E a alegria rapidamente foi-se embora ao perceber que a caixa estava vazia e com o aviso dos Correios de que a embalagem tinha sido avariada durante o transporte.

Além das doces palavras a serem lidas, eu queria poder tocar na luneta com a lente como um caleidoscópio de flores, o mimo que você comprou em Londres. Abri a caixa, e sem acreditar por alguns segundos fiquei mexendo e sacudindo para encontrar aquilo que em algum momento existiu por ali. É um sentimento muito diferente de “tive que formatar meu computador e perdi minhas mensagens, reenvie por favor o e-mail” e em alguns minutos as palavras retomam seu lugar.
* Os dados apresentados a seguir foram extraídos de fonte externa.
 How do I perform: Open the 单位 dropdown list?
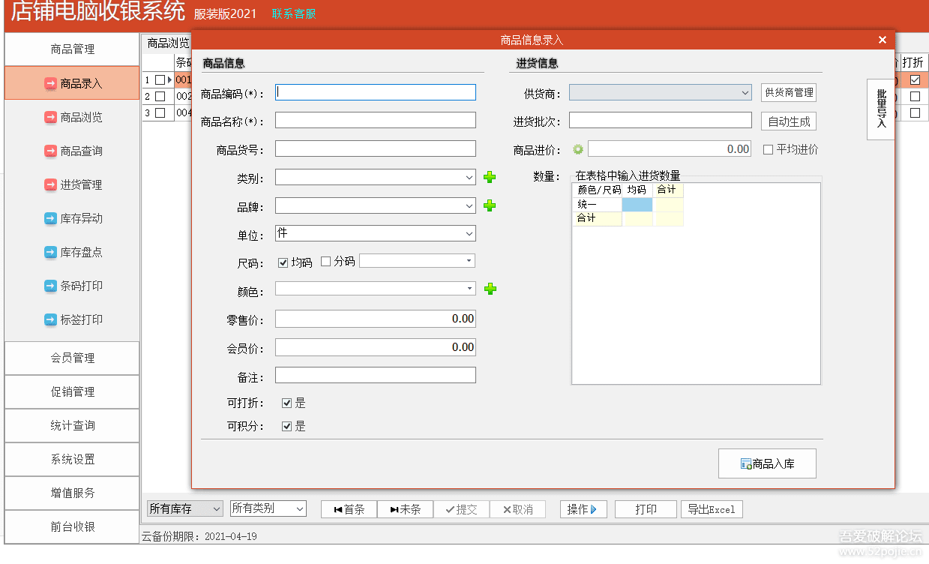pos(469,233)
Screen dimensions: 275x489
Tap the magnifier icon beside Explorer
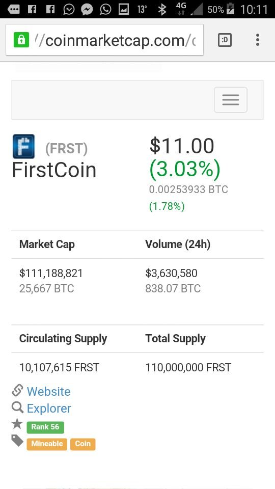pyautogui.click(x=17, y=408)
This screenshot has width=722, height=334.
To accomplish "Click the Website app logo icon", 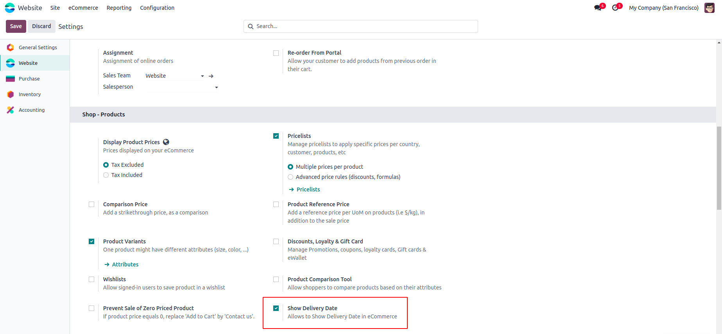I will click(10, 8).
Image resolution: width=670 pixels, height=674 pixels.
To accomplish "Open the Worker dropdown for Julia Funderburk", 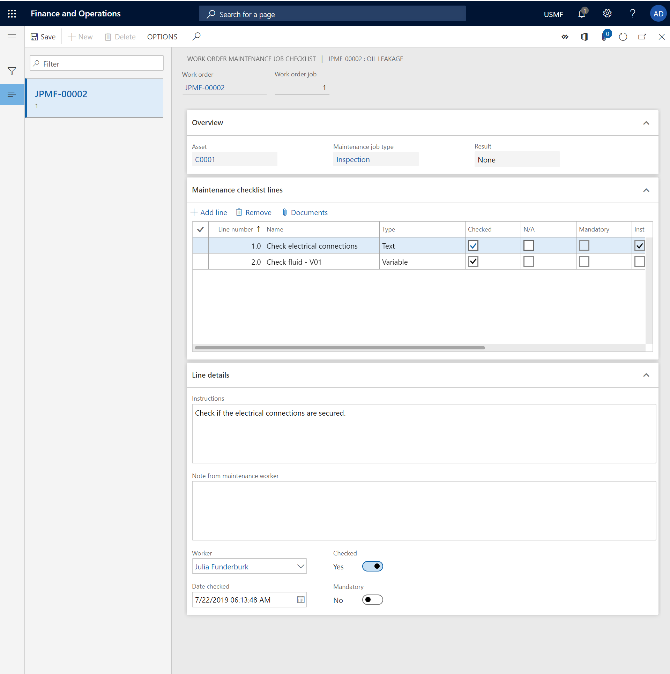I will (301, 566).
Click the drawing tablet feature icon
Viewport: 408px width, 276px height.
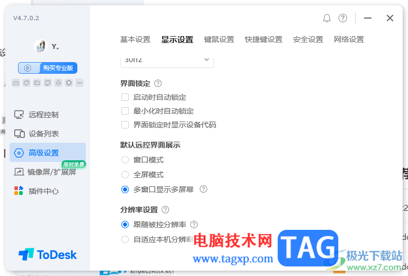click(37, 83)
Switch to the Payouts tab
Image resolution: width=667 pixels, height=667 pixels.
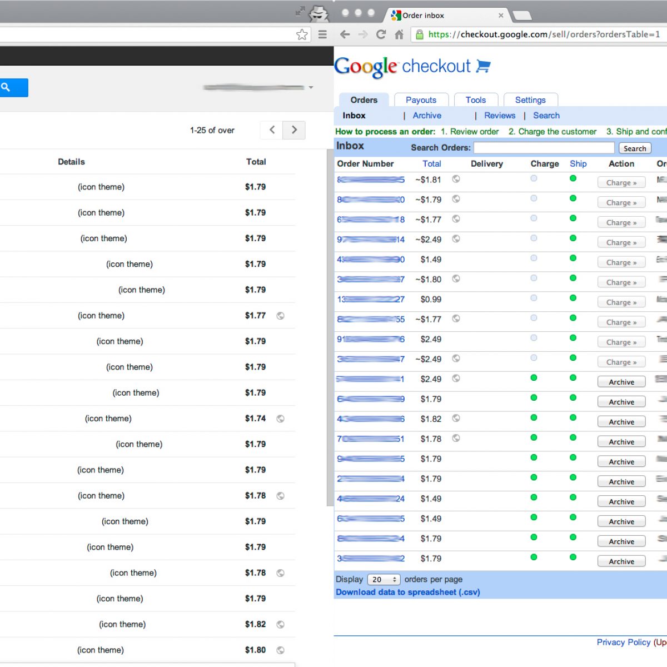coord(421,100)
A escritora Hannah Brencher conta que sua infância foi motivada pelas idas até a caixa de correios. Era assim que se comunicava com sua mãe enquanto estava no colégio. Já adulta, depois que mudou para Nova Iorque e foi golpeada pela depressão, resgatou o hábito de escrever o mesmo tipo de cartas que trocava com a mãe, só que para estranhos. Espalhava dúzias de rabiscos por toda a cidade, em cafés, livrarias, por todo lugar. Ela dividiu sua história em um blog e fez a promessa de escrever cartas para quem pedisse, sem perguntar nada. E os pedidos vieram aos montes.
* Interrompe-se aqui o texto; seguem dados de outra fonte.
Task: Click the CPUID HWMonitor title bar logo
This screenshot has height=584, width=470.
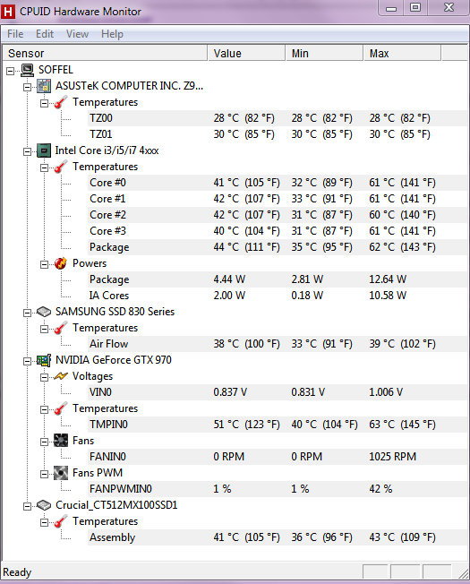Action: point(8,12)
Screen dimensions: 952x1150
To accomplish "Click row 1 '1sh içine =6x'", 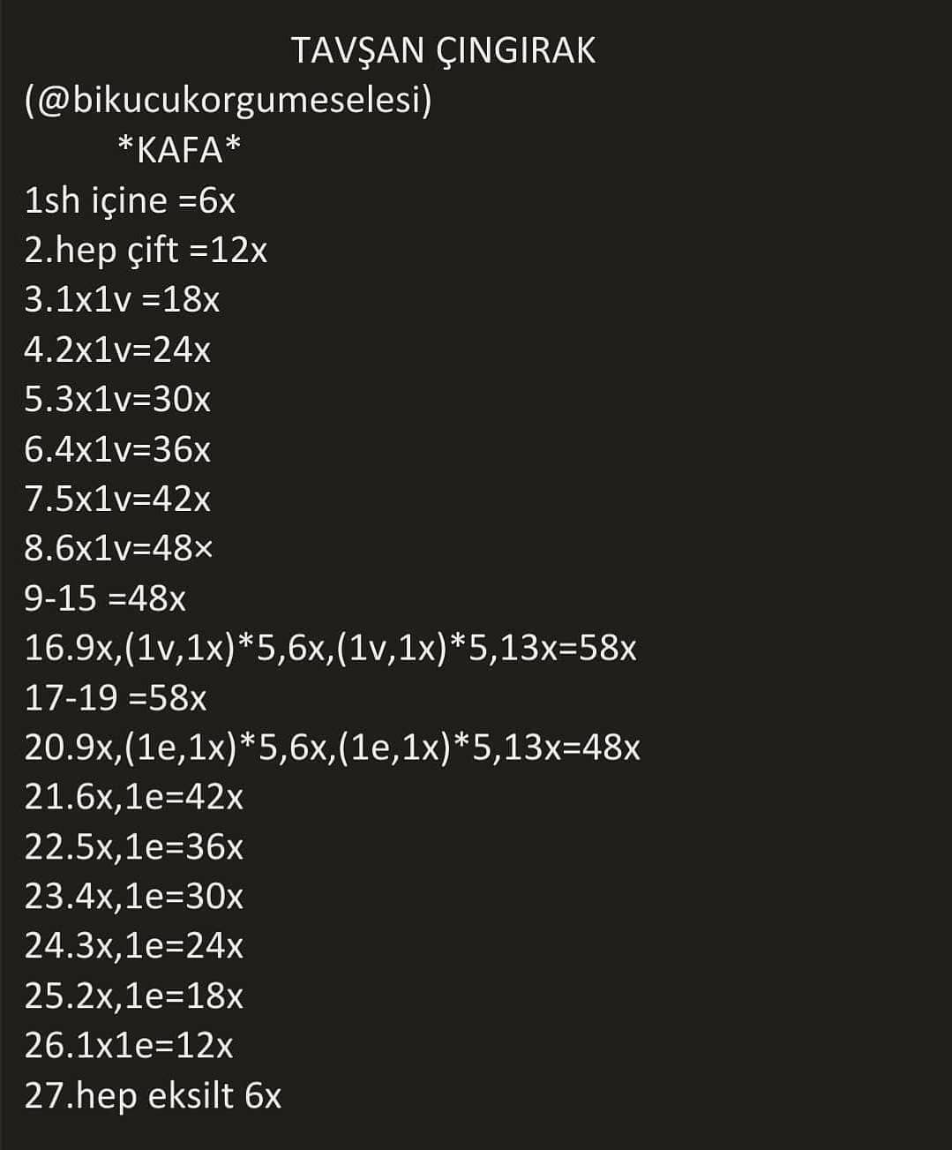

Certo dia, no metrô, um homem ficou encarando-a com as caixas de cartas na mão, como se questionasse porque não usava a internet. E Hannah, silenciosamente, pensou:

Bom, senhor, não sou uma estrategista, nem uma especialista. Sou só uma contadora de histórias. E eu poderia te contar sobre uma mulher cujo marido acabou de voltar do Afeganistão, e ela está penando para ressuscitar essa coisa chamada conversa, então ela deixa cartas de amor pela casa como forma de dizer: “Volte pra mim. Me encontre quando puder.” (…) Ou o homem que decide que vai se matar, e ele usa o Facebook para dizer adeus aos amigos e família. Bom, hoje ele dorme tranquilo com uma pilha de cartas como essa, aconchegadas no seu travesseiro, escritas por estranhos que estiveram lá quando ele precisou.”
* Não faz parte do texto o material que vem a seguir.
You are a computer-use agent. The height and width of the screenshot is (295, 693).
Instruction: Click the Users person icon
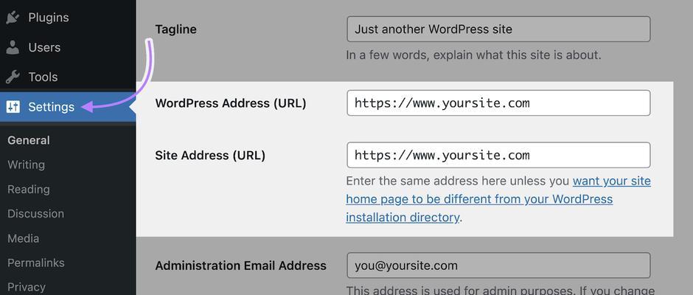[x=13, y=47]
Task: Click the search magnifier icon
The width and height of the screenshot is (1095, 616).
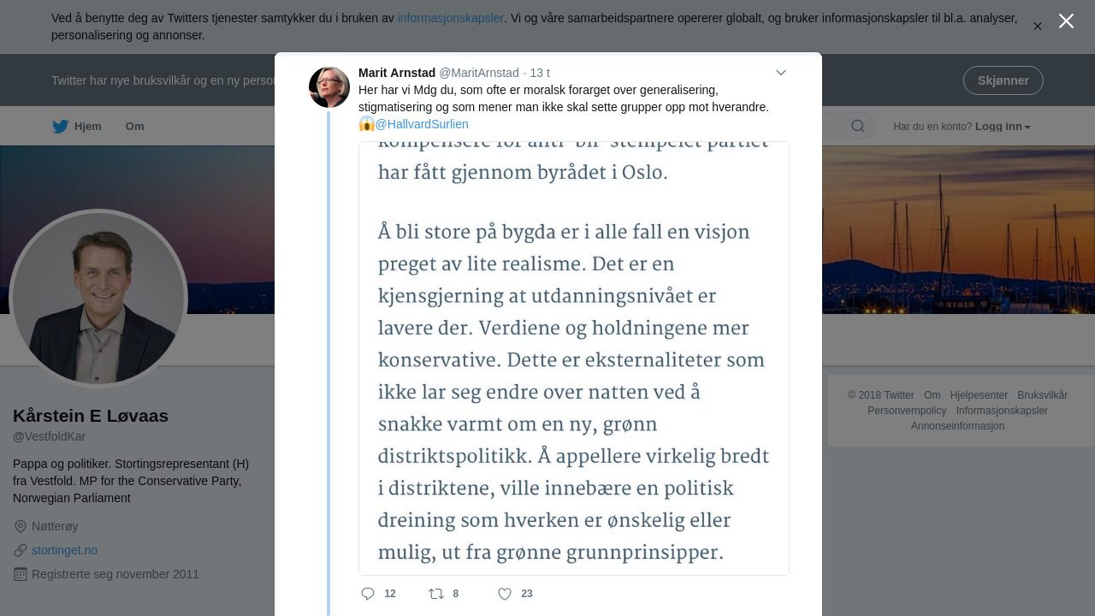Action: (857, 127)
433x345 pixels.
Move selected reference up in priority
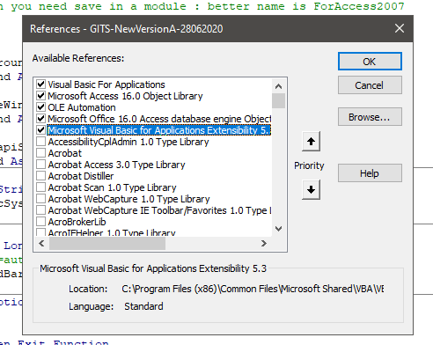pyautogui.click(x=311, y=142)
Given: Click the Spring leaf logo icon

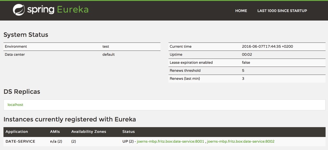Looking at the screenshot, I should (x=19, y=10).
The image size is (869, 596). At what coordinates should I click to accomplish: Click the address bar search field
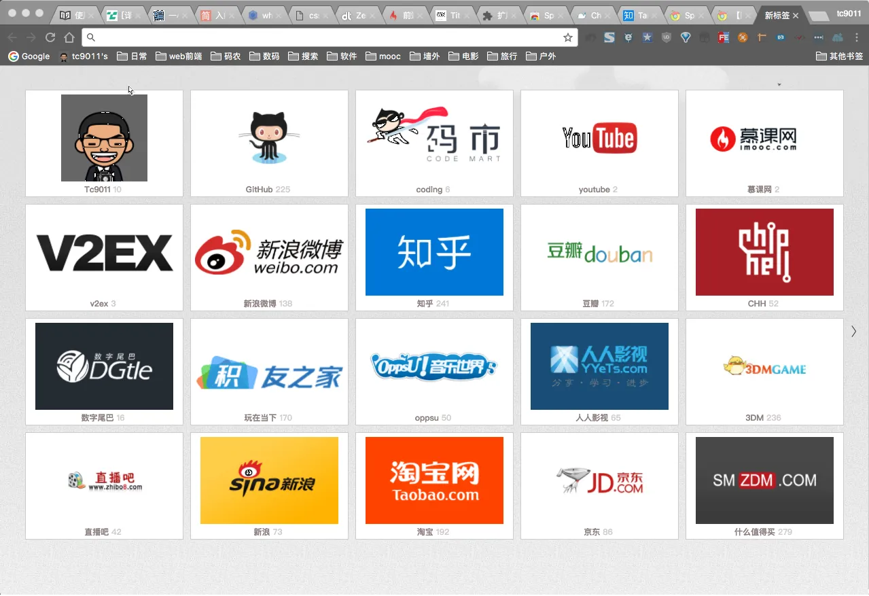pyautogui.click(x=326, y=37)
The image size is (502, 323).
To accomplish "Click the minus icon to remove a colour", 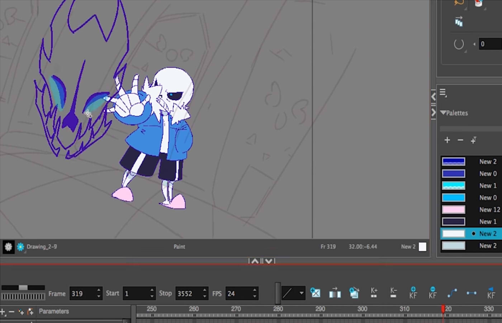I will (460, 140).
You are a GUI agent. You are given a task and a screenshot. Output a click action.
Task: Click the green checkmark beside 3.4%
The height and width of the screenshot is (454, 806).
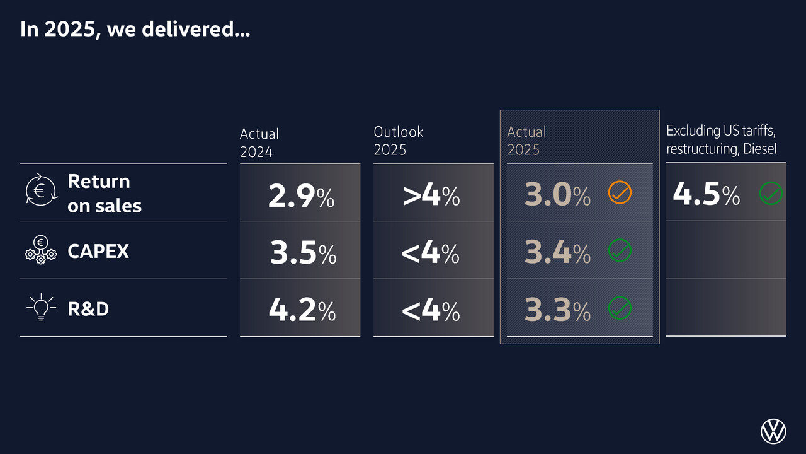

O fato é que a mesma mensagem escrita em uma carta pode ser enviada pela internet ou postada em um blog, como essa que faço agora. Mas, ao contemplar a caligrafia desalinhada, os rabiscos nos cantos da margem, o cheiro do papel viajado, temos a certeza de que aquilo não foi feito em meio ao caos das abas abertas do computador, aos bipes vindos do smartphone, mas de que cada letra foi desenhada e perpetuada no tempo.

Nay Girelli, a escritora de cartas (Foto: Marcella Haddad)

As palavras de uma carta são gestos de amor e seguem o ritmo de um coração que não pode estar ali, mas que encontra suas formas de mandar recado. Elas já não precisam mais provar sua eficiência enquanto forma de comunicação porque hoje já representam pura e simplesmente arte.

Há momentos em que fecho os olhos e imagino tudo que você teria dito, mas o desencontro não permitiu. Apenas penso que nem todos os encontros precisam acontecer para que se concretizem. Aquela caixa vazia trouxe uma mensagem que jamais poderá ser lida, mesmo que tenhas se prontificado a reescrevê-la. O fato em si ensinou-me muito mais sobre amor, paciência, resiliência e coragem. Porque é isso que você demonstra na carta que tem escrito, inconscientemente, sobre você mesma. A sua própria história, de uma mulher de espírito verdadeiro. Muito amor e coragem para você, agora aí em Israel.